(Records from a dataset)
*** Block opens ***

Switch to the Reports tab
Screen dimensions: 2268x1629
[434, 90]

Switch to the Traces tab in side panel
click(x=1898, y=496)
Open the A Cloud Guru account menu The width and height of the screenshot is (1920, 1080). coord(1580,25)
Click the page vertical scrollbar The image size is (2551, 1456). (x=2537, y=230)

*** Block closes ***

Retype every entry without changing anything.

[Exercise solution]:
Switch to the Reports tab
Screen dimensions: 2268x1629
[434, 90]

Switch to the Traces tab in side panel
click(x=1898, y=496)
Open the A Cloud Guru account menu The width and height of the screenshot is (1920, 1080). coord(1580,25)
Click the page vertical scrollbar The image size is (2551, 1456). (x=2537, y=230)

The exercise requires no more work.